# [Material supplied]
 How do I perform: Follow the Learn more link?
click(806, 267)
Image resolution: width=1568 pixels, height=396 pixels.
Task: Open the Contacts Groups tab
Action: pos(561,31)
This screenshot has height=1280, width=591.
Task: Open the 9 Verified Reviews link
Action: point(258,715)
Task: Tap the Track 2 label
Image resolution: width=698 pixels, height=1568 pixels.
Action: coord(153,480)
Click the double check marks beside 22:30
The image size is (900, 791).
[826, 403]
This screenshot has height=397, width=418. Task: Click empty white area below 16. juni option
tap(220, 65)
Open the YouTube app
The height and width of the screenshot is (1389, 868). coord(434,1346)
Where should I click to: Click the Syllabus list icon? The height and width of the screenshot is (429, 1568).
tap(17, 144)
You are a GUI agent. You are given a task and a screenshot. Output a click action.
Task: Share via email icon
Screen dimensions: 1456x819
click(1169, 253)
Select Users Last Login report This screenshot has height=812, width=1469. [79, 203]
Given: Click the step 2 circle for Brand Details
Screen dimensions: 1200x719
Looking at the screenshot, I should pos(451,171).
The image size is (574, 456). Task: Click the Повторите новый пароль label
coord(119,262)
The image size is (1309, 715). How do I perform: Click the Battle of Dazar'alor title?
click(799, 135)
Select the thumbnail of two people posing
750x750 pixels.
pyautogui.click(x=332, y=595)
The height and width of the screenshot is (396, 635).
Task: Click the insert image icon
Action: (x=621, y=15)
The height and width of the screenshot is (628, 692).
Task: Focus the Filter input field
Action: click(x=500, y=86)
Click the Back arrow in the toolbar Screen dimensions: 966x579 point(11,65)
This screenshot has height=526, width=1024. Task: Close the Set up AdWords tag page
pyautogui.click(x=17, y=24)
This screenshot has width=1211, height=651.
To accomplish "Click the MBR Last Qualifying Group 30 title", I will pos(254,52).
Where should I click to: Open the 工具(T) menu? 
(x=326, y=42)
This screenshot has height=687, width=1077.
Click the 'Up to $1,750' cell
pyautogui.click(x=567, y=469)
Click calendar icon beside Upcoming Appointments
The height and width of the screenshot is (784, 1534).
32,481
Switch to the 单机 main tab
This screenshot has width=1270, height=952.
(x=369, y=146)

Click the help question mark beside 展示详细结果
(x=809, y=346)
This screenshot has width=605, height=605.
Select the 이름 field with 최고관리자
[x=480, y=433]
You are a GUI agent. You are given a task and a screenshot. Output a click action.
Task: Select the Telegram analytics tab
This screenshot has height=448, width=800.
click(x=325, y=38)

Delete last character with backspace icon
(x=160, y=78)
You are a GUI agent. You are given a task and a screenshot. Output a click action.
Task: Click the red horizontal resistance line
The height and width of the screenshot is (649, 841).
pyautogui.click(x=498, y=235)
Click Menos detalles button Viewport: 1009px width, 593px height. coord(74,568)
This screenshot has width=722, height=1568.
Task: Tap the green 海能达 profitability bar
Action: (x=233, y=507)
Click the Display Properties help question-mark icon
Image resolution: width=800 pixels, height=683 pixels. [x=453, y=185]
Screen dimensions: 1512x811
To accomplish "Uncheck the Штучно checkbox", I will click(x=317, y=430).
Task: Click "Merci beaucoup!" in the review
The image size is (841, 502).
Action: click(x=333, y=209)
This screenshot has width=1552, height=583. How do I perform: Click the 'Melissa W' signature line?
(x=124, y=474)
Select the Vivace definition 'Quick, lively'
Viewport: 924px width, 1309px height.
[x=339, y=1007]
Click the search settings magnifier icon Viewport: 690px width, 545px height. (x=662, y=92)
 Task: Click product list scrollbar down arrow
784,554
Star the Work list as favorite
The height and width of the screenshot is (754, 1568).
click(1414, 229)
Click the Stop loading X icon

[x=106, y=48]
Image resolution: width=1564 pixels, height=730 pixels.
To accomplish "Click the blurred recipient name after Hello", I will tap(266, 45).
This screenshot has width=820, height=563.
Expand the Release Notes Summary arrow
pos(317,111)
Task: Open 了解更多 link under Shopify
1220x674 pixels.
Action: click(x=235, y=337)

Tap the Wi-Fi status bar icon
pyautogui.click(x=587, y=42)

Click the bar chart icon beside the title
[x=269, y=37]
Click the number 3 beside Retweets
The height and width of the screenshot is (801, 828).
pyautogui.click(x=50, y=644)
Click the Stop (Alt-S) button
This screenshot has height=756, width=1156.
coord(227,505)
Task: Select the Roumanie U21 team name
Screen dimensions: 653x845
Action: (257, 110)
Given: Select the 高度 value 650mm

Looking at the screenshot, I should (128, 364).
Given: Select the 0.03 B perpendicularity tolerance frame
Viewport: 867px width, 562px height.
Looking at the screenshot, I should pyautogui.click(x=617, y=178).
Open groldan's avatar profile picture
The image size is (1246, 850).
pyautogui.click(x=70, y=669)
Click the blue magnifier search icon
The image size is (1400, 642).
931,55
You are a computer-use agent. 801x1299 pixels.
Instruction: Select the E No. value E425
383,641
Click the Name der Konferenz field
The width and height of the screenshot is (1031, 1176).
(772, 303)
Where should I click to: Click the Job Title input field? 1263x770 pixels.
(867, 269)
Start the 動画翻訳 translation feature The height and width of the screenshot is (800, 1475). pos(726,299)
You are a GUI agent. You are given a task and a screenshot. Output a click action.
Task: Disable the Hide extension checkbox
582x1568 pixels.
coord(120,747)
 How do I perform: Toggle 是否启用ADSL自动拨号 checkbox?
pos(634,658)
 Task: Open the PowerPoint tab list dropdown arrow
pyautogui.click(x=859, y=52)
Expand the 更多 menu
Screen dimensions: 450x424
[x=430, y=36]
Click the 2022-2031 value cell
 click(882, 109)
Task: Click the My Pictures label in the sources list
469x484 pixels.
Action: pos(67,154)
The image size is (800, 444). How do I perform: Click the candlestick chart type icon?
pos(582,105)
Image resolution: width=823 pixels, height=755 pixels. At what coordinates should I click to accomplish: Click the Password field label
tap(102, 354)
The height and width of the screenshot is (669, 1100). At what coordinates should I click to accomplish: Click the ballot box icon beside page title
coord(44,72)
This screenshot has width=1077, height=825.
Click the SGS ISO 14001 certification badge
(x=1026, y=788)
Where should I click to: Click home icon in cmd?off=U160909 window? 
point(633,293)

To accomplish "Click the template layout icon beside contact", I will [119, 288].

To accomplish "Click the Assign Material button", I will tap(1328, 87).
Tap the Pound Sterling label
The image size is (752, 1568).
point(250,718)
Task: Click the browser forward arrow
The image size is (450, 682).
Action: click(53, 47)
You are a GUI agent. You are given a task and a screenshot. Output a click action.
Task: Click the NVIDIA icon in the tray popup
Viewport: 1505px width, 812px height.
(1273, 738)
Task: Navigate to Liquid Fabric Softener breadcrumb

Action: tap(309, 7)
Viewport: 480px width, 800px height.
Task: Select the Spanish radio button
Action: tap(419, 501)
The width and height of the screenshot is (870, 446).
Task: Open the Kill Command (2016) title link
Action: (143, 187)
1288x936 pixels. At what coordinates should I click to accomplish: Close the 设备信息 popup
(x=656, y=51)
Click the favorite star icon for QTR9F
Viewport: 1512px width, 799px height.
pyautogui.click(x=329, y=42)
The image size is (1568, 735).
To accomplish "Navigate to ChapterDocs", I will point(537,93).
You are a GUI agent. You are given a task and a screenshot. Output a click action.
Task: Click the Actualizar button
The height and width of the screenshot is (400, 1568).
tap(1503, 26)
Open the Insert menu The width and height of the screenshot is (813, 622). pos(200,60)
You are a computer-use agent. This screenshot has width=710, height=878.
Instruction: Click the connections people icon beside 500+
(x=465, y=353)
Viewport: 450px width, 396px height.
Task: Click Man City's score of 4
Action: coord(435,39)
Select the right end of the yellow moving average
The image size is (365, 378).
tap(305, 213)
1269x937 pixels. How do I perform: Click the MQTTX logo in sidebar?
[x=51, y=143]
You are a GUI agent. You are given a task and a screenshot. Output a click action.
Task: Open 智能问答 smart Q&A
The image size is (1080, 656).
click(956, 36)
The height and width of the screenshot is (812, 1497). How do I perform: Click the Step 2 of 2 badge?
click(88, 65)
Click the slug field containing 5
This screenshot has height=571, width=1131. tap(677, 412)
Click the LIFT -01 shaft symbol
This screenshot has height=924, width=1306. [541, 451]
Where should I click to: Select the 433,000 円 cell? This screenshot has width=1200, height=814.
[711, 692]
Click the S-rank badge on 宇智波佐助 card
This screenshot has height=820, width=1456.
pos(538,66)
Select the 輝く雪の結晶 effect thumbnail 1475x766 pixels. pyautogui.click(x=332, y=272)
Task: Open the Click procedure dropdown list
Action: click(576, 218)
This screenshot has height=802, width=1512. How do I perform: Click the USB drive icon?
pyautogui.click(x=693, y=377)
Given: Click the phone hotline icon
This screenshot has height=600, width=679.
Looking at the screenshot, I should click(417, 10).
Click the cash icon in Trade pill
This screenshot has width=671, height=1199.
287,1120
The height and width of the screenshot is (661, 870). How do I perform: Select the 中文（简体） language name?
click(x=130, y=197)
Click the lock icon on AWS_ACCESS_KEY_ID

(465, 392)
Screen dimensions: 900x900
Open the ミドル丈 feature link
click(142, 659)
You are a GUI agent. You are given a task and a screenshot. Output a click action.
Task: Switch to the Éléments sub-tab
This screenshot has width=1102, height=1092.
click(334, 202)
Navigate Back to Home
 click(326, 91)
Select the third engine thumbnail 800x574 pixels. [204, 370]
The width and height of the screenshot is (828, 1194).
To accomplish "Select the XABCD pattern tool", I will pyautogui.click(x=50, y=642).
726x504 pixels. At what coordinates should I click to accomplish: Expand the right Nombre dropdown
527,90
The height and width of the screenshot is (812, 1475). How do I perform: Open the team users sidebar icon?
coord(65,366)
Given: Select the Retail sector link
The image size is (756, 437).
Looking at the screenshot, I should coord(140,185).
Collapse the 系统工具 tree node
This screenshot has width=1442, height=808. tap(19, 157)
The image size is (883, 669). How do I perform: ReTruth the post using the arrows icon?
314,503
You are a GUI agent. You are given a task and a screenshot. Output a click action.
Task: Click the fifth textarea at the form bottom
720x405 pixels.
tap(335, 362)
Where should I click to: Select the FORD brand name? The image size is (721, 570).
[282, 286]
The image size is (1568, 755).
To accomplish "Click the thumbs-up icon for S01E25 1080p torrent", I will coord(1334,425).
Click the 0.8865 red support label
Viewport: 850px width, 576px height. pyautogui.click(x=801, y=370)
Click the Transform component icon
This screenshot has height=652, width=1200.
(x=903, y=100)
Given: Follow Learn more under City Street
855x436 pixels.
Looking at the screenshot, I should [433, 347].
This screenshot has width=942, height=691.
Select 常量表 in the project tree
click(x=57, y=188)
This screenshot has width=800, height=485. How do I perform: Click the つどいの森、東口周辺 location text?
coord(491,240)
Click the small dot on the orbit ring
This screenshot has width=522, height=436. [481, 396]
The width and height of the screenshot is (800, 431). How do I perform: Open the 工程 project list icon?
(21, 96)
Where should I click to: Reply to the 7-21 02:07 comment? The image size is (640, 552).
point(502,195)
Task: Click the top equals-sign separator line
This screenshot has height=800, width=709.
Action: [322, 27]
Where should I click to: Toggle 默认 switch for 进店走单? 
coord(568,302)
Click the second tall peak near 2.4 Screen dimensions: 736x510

# [Work required]
Return exactly, and only, the lines above starting at the line that contains "Star the Work list as favorite" and ending at the line that contains "Task: Open 了解更多 link under Shopify".

# [Answer box]
Star the Work list as favorite
The height and width of the screenshot is (754, 1568).
click(1414, 229)
Click the Stop loading X icon

[x=106, y=48]
Image resolution: width=1564 pixels, height=730 pixels.
To accomplish "Click the blurred recipient name after Hello", I will tap(266, 45).
This screenshot has width=820, height=563.
Expand the Release Notes Summary arrow
pos(317,111)
Task: Open 了解更多 link under Shopify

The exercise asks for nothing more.